### INSTRUCTIONS
• 1. In the forum thread, what is done in the one person scenario with the transactions that were linked on wednesday?
• 2. According to the forum thread, what is gained and what is lost by modeling links as a tie?
• 3. List every option the forum thread's opening post proposes for separating a Person anchor that later turns out to be two people.
## BEGIN GIVEN PASSAGE
CRT under fuzzy record linking

classic Classic list List threaded Threaded
3 messages Options
Reply | Threaded
Open this post in threaded view
|

CRT under fuzzy record linking

Eric Biggs
Is there a recommended way to address CRT under fuzzy record linking, where the process by which the positor finds an anchor upon which to make posits can vary based on new information or approaches (i.e. probabilistic Record Linking)

Let's say for example we have two Persons for John Smith from 2 data sources (positors) and we want to say with some degree of error that they are the same person, so we would only have a single Person Anchor instance for the two John Smiths. Let's say later, data source B updates a soc sec number, and we now know that they were not after all the same person. How might we approach this under CRT? I can think of two ways.

We could have a isValidLink knotted attribute for a person anchor, set the old Person instance to invalid and create 2 new person instances for the two different John Smiths. Alternatively, we could pick one positor to separate, restate all of the anchor's attributes and ties to invalid for that positor and create a new person anchor instance for that single positor.

The 3rd option might be to model links as a tie, in which case we'd only need to restate the ties, but then we lose the concurrency under Person and the benefits it brings (posit, annex normalization, etc)

Has this concern been addressed in the past?
Reply | Threaded
Open this post in threaded view
|

Re: CRT under fuzzy record linking

roenbaeck
Administrator
It looks like there are three scenarios:

One person assumption
Two sources refer to John Smith on monday. On monday we are sure they are the same person. If we were not sure, we would create two John Smiths (move to next scenario). On tuesday we link a bunch of transactions to John Smith (#1), coming from the first source. On wednesday we link a bunch of transactions to John Smith (#1), coming from the second source. On thursday we suspect that there are in fact two John Smiths. The transactions on wednesday appear to be linked to the wrong John Smith. These transactions are retracted (0 reliability) and relinked to the newly created John Smith (#2) with some degree of reliability. There is only one possible view of the world.
## END GIVEN PASSAGE
## BEGIN MATERIAL
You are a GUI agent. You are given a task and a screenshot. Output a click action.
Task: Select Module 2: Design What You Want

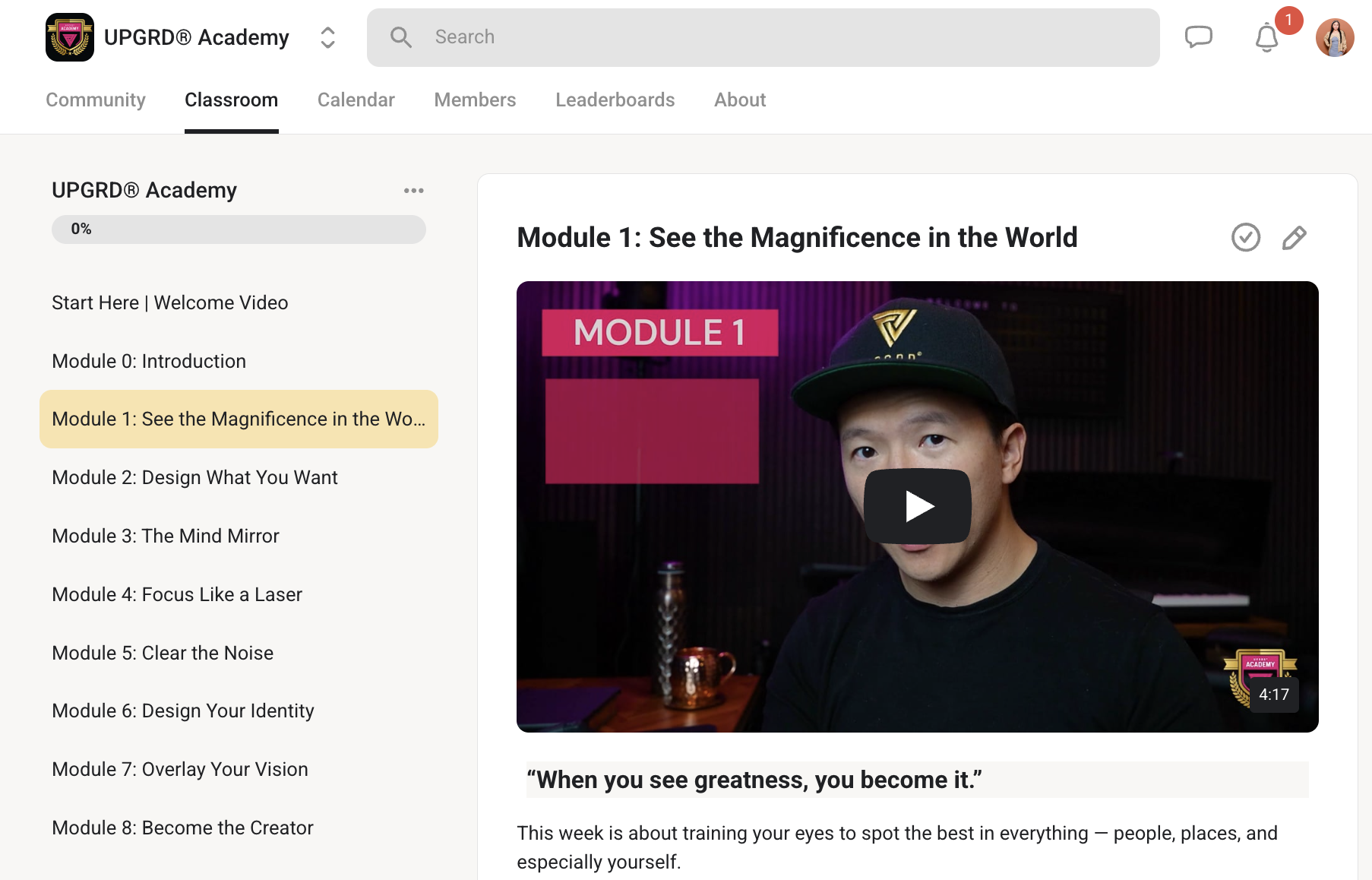coord(194,477)
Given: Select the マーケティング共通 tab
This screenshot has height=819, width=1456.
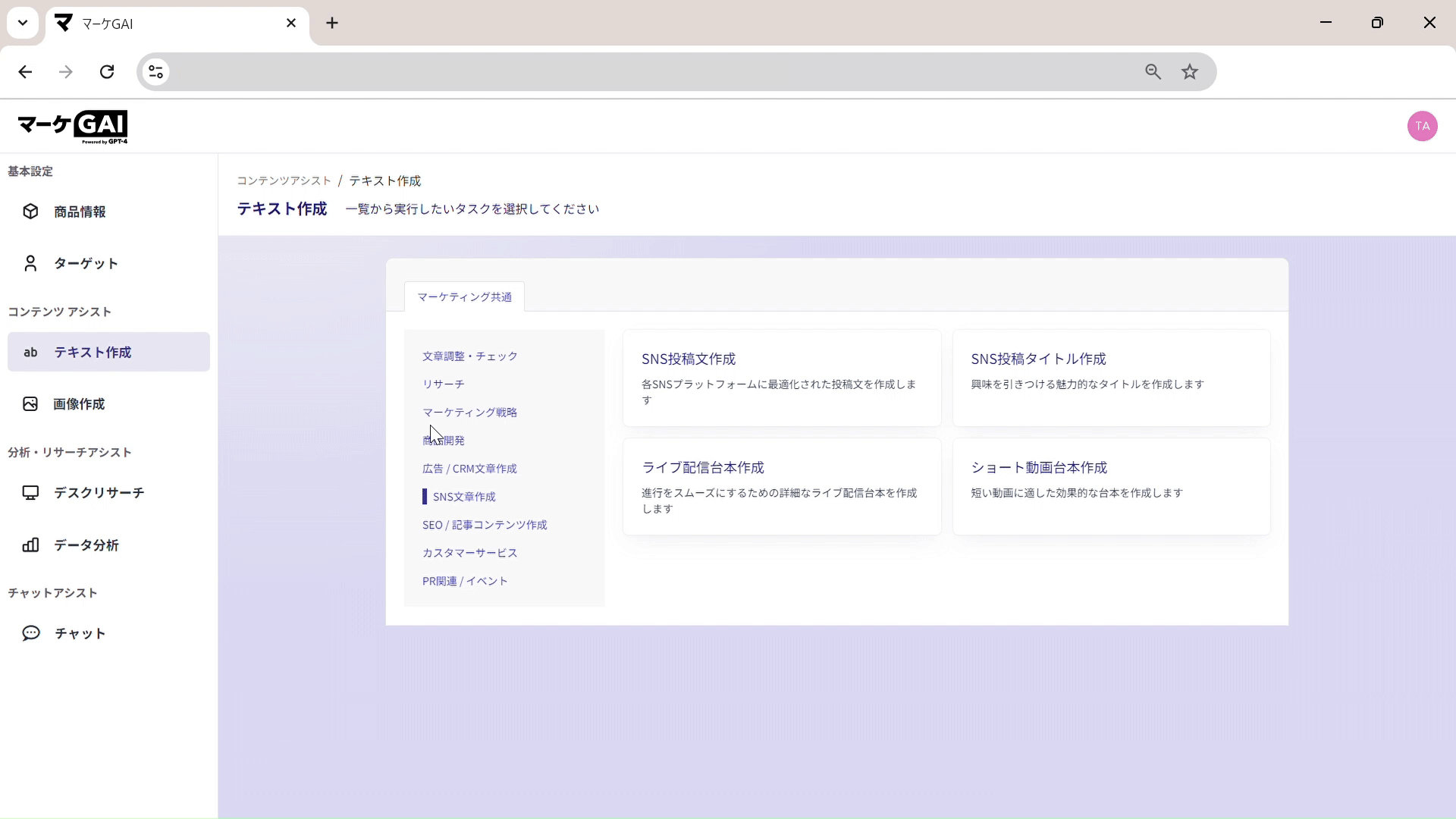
## END MATERIAL
### ANSWERS FOR THE TASKS
• 1. They are retracted (0 reliability) and relinked to the newly created John Smith (#2) with some degree of reliability.

• 2. Modeling links as a tie means only the ties would need to be restated. However, it gives up the concurrency under Person and the benefits that come with it, such as posit and annex normalization.

• 3.
- Add an isValidLink knotted attribute to the person anchor, set the old Person instance to invalid, and create two new person instances for the two different John Smiths.
- Pick one positor to separate, restate all of the anchor's attributes and ties to invalid for that positor, and create a new person anchor instance for that positor.
- Model links as a tie, so that only the ties need to be restated.